His parents, his grandparents, his church, his schools, his childhood sweetheart (and later wife), the decent and ordinary people he grew up with - these folks provided the sturdy moral framework and the powerful example which molded Fred Thompson's life. Teaching Pigs to Dance is a smooth, easy read. The chapters talk with humor, but also respect, about teachers, friends, jobs, sports, pastors, and parents. Thompson uses self-deprecating and arid wit to paint pictures of these powerful influences. Here are examples from school and church:
"Yes, life for me in his school was pretty good. The only cloud on the horizon was provided by narrow-minded teachers who insisted that I show up on time and not talk in class."
"My eyes were usually firmly fixed on the clock on the wall. For example, in Sunday school I learned that the gospel meant ‘good news.' I kept waiting for it."

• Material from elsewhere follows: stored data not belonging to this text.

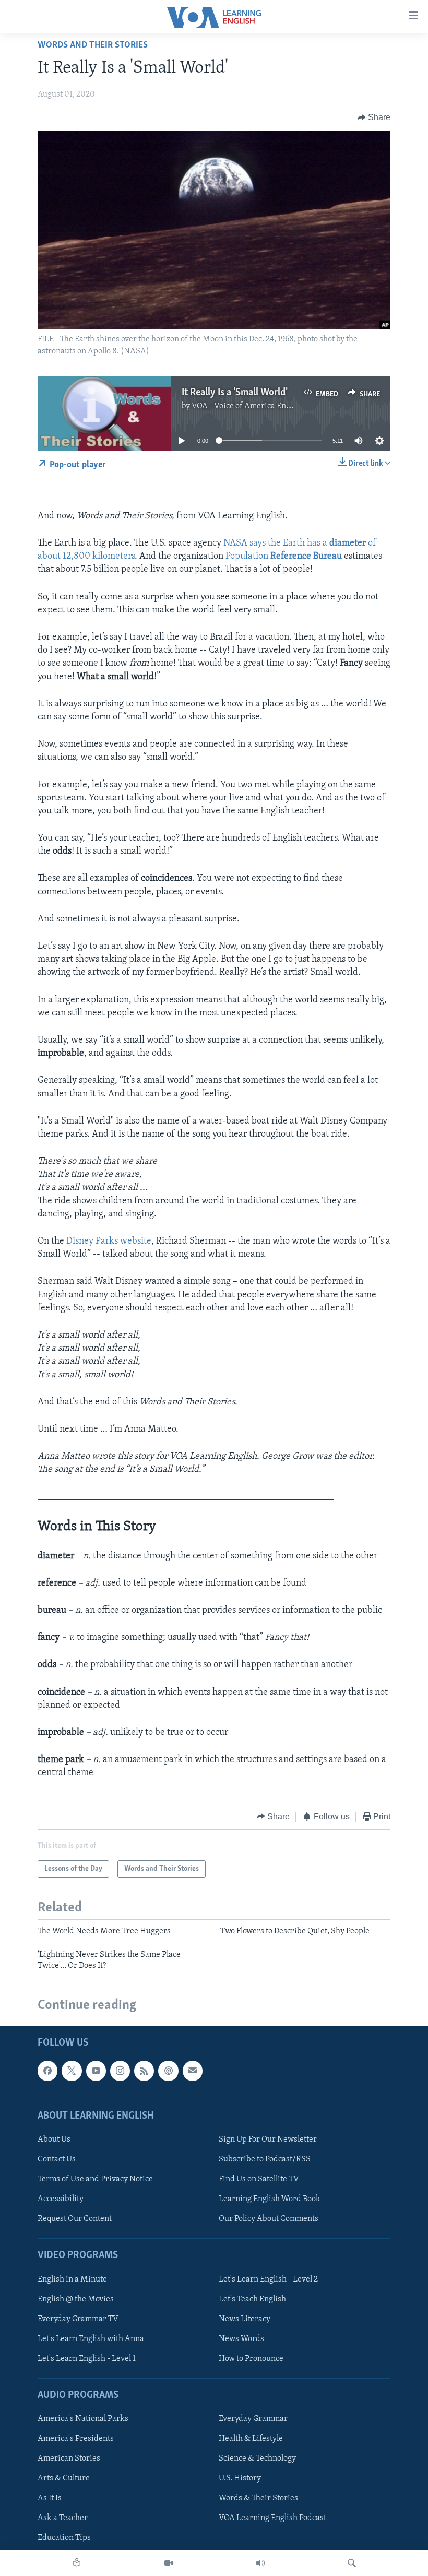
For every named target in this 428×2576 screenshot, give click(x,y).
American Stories (69, 2458)
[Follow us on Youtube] (96, 2071)
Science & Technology (257, 2458)
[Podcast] (168, 2071)
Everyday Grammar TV (78, 2319)
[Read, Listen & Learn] (77, 2563)
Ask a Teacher (63, 2518)
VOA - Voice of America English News (258, 406)
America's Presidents (76, 2439)
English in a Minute (72, 2279)
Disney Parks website (108, 1241)
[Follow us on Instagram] (120, 2071)
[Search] (351, 2563)
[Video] (168, 2563)
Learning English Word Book (269, 2199)
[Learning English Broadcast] (260, 2563)
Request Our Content (75, 2219)
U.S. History (240, 2478)
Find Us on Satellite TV (259, 2179)
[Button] (374, 117)
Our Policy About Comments (268, 2219)
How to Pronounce (251, 2359)
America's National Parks (83, 2419)
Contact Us (57, 2159)
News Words (241, 2339)
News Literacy (244, 2319)
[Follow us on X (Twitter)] (71, 2071)
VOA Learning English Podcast (272, 2518)
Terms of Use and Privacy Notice (95, 2179)
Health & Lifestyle (251, 2439)
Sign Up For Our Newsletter (268, 2139)
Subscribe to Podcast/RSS (265, 2159)
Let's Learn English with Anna (91, 2339)
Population (283, 556)
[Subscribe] (193, 2071)
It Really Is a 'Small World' (235, 392)
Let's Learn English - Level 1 (87, 2359)
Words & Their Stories (258, 2498)
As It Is (50, 2498)
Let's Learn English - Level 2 (268, 2279)
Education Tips (64, 2538)
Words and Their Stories (93, 45)
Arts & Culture (64, 2478)
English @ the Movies (76, 2299)
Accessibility (61, 2199)
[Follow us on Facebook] (47, 2071)
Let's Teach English (252, 2299)
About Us (54, 2139)
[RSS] (144, 2071)
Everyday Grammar (253, 2419)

The most touching life Thompson describes is his father, Fletch. Too many lives today lack the quiet, strong influence of a dad, but not Fred Thompson. Fletch is everywhere in Thompson's childhood and youth. Thompson records how Fletch faced work, family, life, and finally death with a bone dry wit and a sort of quiet, melancholy courage. Fred needed the anchor of a good father growing up. When he had to marry Sarah, his childhood sweetheart, and get a job, when he had to work his way through college, when he needed grit, his father was always there in Thompson's life.
Fletch, like all the other people in Thompson's young life, are imperfect creatures. They have weaknesses and they make mistakes. But without fanciness or flourishes, these everyday people lived lives which explained the sorts of virtues which Aesop or Ben Franklin would have understood and valued.
Fred Thompson is a great man. The roots of that greatness are grounded in the quiet goodness of middle Tennessee. Family, church, school, sports, work, friends combined to set his life on a path that led not only to "success" as the world would define it, but also a good life in every sense of the word. Teaching Pigs to Dance is a book, most of all, about authentic people, including its author, Fred Thompson.